DATA PROVIDED

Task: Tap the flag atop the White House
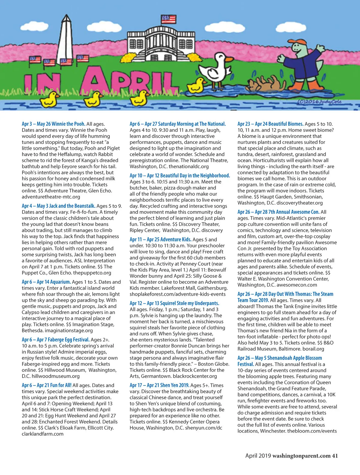point(168,20)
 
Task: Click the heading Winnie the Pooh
point(68,124)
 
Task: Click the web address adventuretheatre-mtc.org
point(51,197)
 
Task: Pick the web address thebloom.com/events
point(312,431)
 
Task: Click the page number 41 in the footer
point(335,455)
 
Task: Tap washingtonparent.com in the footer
point(302,455)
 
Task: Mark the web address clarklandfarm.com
point(43,434)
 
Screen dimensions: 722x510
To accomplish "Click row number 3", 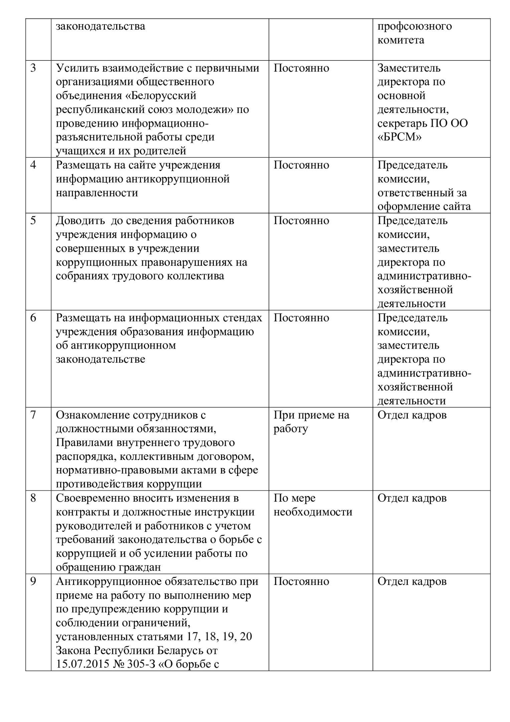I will coord(33,68).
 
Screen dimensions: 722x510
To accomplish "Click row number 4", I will coord(33,165).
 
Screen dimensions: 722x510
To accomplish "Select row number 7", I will coord(33,415).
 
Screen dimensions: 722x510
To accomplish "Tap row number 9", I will coord(33,581).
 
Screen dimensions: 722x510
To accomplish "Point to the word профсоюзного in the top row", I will coord(414,26).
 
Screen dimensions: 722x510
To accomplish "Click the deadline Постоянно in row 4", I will coord(301,165).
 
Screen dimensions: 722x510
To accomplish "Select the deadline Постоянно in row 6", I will coord(301,318).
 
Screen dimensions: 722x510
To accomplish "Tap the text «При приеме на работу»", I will coord(311,422).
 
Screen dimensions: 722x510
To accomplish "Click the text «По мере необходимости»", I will coord(313,505).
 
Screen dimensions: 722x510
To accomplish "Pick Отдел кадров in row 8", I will coord(412,498).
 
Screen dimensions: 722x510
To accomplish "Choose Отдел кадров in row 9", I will coord(412,581).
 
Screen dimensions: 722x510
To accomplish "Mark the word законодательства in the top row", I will coord(100,26).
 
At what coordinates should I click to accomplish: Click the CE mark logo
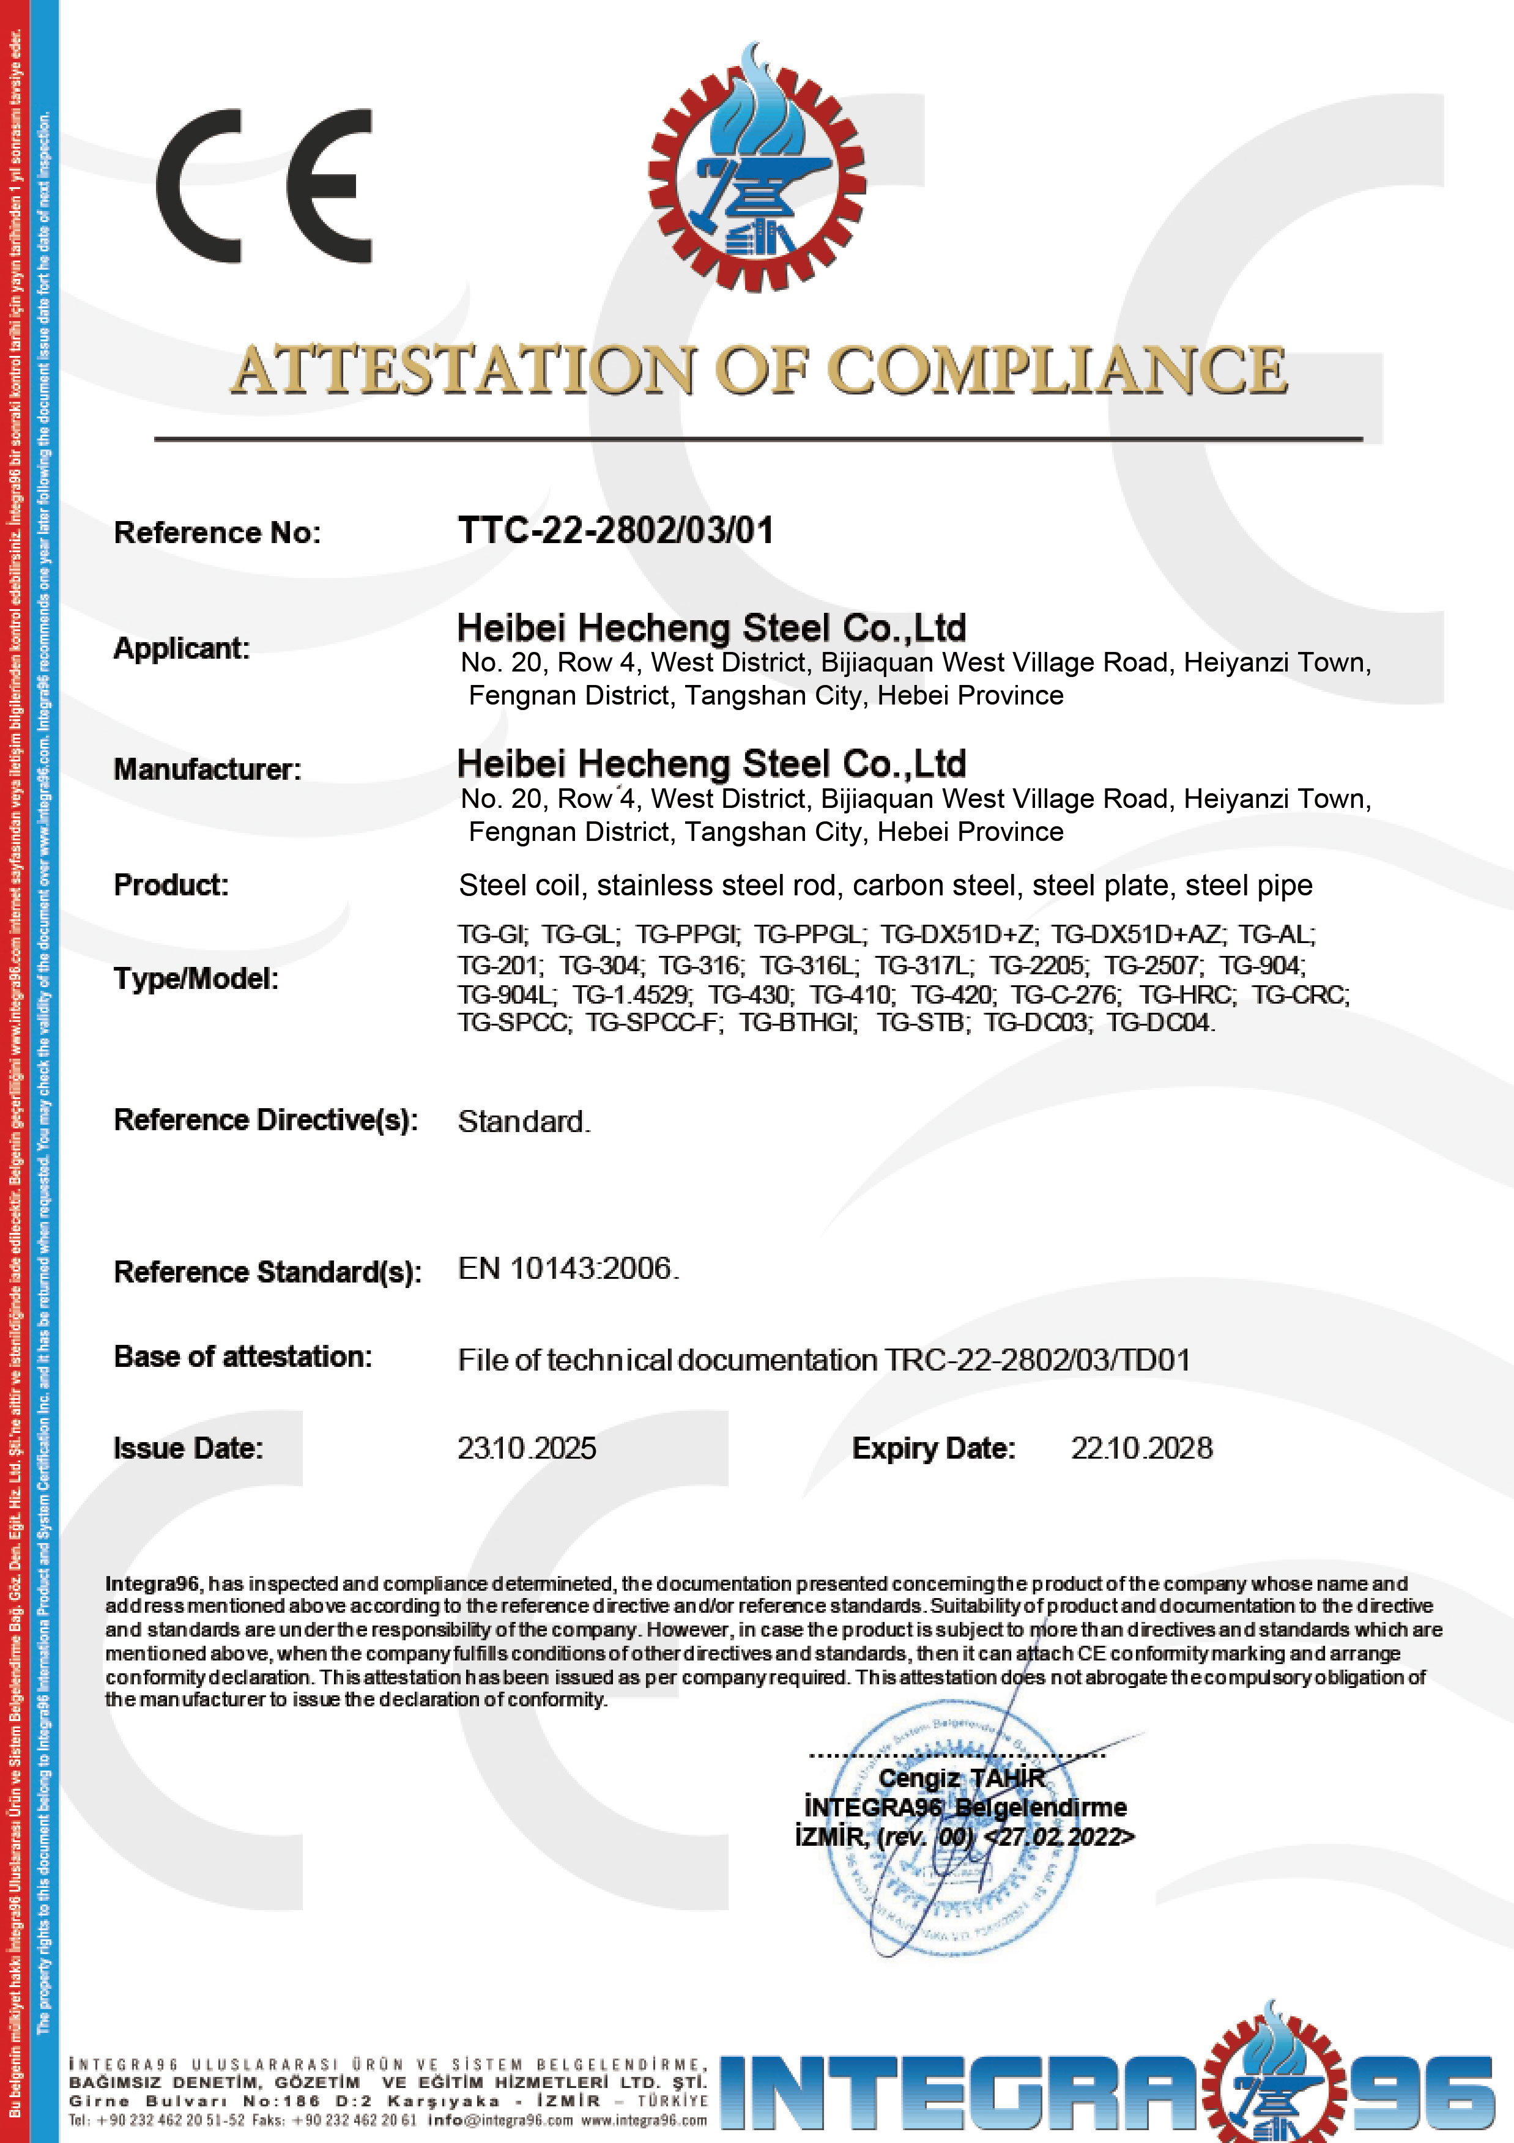(264, 186)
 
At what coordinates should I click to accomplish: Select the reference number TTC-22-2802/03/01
(616, 530)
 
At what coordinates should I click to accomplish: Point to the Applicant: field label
(182, 648)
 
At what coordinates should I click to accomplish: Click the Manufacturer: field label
(207, 769)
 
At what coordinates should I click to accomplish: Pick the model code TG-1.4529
(632, 994)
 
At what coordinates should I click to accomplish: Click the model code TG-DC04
(1160, 1023)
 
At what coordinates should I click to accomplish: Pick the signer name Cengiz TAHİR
(962, 1778)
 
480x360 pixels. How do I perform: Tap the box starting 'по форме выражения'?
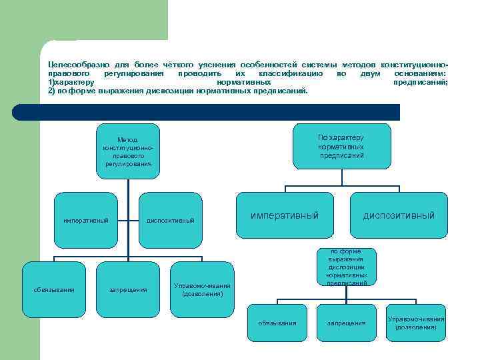[346, 267]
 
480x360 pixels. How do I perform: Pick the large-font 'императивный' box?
[285, 215]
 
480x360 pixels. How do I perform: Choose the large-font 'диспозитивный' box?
[399, 215]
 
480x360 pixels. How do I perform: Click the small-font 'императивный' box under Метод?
[86, 220]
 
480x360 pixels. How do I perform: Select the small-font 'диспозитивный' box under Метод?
[171, 220]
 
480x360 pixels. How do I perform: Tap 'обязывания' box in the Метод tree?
[54, 289]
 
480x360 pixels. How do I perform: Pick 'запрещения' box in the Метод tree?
[128, 289]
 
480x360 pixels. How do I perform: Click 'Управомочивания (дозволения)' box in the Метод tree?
[202, 289]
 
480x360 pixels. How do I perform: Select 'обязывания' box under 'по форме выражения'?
[277, 323]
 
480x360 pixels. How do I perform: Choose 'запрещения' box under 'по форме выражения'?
[346, 323]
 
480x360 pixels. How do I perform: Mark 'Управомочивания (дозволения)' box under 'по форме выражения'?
[416, 323]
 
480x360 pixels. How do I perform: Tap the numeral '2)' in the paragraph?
[52, 91]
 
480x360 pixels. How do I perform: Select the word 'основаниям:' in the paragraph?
[421, 72]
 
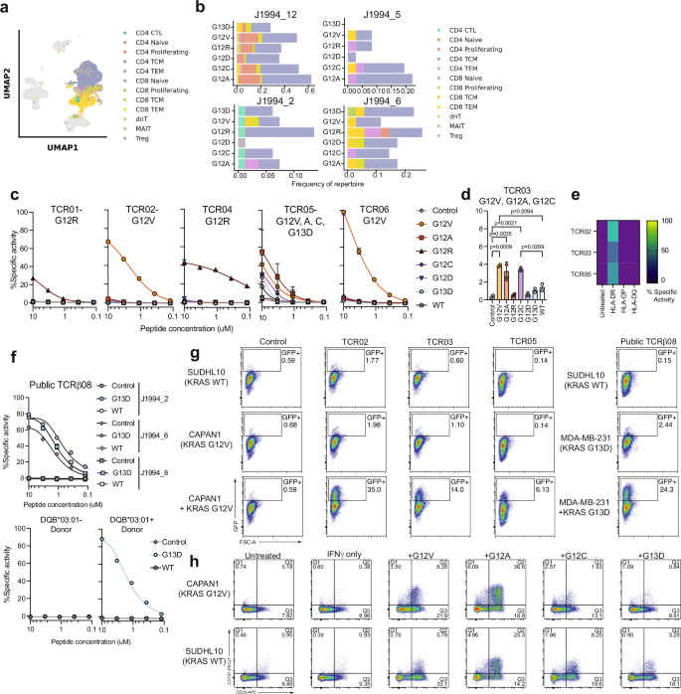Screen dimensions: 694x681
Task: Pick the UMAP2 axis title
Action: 10,76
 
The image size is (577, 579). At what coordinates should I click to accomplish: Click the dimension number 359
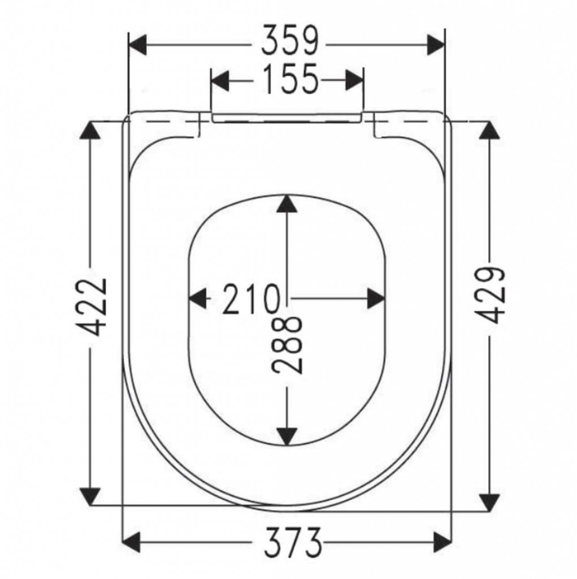[289, 41]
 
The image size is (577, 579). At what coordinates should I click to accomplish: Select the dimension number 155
[290, 79]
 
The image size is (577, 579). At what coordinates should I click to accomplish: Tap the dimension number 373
[293, 543]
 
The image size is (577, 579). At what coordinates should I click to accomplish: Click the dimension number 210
[250, 299]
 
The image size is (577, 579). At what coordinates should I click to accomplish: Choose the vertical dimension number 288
[287, 344]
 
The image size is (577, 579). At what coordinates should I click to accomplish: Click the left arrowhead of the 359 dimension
[138, 45]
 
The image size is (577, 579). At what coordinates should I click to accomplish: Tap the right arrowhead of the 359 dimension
[436, 45]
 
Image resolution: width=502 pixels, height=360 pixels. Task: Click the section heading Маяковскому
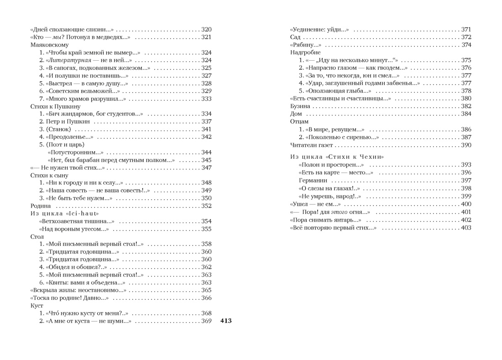click(x=49, y=45)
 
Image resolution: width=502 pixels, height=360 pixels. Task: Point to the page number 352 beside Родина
click(x=206, y=206)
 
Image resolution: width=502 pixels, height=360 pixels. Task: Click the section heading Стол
click(x=37, y=237)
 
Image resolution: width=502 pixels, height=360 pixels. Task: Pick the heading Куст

EXERCISE PROMPT
Give the number of lines in the rows above that contain the string "обязывания", counting case. Reply with the number only.

SOLVED EXERCISE
2